● EXCERPT PROVIDED
--------------------------------

Abstract: Convective available potential energy
(CAPE), frequently regarded as an indicator of the potential intensity
of deep convection, is strongly controlled by the properties of the
planetary boundary layer (BL). Variations in CAPE observed during field
experiments in midcontinent North America, the tropical east Atlantic,
and the tropical west Pacific, can be accounted for mostly by changes in
the temperature and humidity in the BL. The coupling between CAPE and
the BL holds for both convective and nonconvective conditions. The
coupling under conditions of deep convection implies a constraint on the
intensity of deep convection which can be used as a closure for cumulus
parameterization. This constraint requires equilibrium in the
environment of the parcel used as a basis for calculating CAPE. Over
many cases, parcel-environment equilibrium is observed to hold more
robustly than equilibrium of CAPE itself. When observational
uncertainties are considered, it is uncertain whether quasi-equilibrium,
in which the rate of change of CAPE is substantially less than the rate
at which mean advection and BL fluxes change CAPE, holds at subdiurnal
timescales in the eastern Atlantic and the western Pacific.

--------------------------------

● RAW RECORDS
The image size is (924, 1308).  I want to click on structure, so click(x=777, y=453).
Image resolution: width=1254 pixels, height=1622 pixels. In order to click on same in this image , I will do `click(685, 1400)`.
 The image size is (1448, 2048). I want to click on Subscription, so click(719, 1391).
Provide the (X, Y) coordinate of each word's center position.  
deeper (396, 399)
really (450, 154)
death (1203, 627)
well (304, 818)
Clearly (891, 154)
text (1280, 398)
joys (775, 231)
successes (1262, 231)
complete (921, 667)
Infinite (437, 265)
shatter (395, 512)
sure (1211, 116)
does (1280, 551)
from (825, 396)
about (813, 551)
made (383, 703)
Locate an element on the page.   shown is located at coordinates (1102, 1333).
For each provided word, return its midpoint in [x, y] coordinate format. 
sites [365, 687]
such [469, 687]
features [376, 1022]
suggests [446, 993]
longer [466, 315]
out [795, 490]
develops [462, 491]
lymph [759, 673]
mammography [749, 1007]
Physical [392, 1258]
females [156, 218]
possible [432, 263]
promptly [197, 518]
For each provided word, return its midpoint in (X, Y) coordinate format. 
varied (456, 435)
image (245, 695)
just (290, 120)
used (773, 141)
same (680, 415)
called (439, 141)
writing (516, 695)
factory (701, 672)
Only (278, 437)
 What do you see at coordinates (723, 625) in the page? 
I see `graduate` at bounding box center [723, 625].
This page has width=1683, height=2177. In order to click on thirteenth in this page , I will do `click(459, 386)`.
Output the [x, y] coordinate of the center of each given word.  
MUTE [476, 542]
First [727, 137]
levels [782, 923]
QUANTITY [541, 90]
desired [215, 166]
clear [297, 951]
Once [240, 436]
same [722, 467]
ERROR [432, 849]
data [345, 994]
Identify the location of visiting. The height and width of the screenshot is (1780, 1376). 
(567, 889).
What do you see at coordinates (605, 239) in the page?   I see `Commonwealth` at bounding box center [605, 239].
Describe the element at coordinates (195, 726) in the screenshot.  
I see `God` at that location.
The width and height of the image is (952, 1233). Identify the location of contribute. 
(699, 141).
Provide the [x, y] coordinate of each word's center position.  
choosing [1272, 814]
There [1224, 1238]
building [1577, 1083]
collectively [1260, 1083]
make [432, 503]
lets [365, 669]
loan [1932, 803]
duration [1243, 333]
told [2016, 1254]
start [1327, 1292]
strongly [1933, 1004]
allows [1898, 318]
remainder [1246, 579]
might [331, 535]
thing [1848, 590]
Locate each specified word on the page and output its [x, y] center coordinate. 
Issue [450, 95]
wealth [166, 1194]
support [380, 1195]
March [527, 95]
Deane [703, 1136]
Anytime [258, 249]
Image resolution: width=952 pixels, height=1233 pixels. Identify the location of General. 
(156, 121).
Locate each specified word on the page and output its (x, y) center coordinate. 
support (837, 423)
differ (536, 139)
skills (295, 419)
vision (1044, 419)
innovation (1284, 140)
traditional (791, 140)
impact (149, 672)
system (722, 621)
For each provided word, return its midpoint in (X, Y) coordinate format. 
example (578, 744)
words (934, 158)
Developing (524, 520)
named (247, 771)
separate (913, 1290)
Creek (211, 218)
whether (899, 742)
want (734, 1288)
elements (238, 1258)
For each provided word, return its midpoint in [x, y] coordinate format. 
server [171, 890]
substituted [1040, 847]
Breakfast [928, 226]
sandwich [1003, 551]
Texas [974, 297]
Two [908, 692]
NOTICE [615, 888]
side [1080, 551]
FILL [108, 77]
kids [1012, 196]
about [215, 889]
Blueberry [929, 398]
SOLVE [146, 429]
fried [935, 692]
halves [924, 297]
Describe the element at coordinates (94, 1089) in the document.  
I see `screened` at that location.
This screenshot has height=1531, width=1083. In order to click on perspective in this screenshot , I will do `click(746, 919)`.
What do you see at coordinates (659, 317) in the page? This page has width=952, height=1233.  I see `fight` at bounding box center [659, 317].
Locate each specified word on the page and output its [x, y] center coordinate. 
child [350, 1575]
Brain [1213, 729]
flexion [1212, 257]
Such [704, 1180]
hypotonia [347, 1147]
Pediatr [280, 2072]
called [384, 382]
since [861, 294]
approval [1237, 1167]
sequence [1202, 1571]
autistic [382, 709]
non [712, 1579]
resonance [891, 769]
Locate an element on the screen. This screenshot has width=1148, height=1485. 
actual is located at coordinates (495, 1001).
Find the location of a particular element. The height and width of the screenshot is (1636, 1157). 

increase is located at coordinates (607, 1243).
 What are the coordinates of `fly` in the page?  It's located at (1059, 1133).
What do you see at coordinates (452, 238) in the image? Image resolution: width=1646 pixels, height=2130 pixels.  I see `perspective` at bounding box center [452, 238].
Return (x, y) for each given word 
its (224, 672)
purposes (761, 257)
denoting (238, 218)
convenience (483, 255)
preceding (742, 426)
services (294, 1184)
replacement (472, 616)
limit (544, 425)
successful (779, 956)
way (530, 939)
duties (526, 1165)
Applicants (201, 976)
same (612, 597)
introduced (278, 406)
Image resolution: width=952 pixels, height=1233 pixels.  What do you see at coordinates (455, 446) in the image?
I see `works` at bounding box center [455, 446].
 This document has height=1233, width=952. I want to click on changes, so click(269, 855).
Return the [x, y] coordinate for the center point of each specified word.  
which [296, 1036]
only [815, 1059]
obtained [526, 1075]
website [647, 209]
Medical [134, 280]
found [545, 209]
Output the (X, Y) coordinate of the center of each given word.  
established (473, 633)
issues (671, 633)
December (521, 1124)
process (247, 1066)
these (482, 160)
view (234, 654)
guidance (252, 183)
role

--------------------------------

● OBJECTIVE
Carry the abstract on CAPE and the planetary boundary layer forward from its last sentence.

● RESULT FOR THIS TASK
Quasi-equilibrium is a poor approximation at subdiurnal timescales in
midcontinent North America. At timescales approaching diurnal,
quasi-equilibrium holds in all cases. Cumulus parameterizations based on
quasi-equilibrium may be limited in their ability to model diurnal
cycles as a result. CAPE fluctuations related to large, subdiurnal
variations in surface fluxes are much sharper than CAPE fluctuations
related to changes in mean advection above the BL, especially over land.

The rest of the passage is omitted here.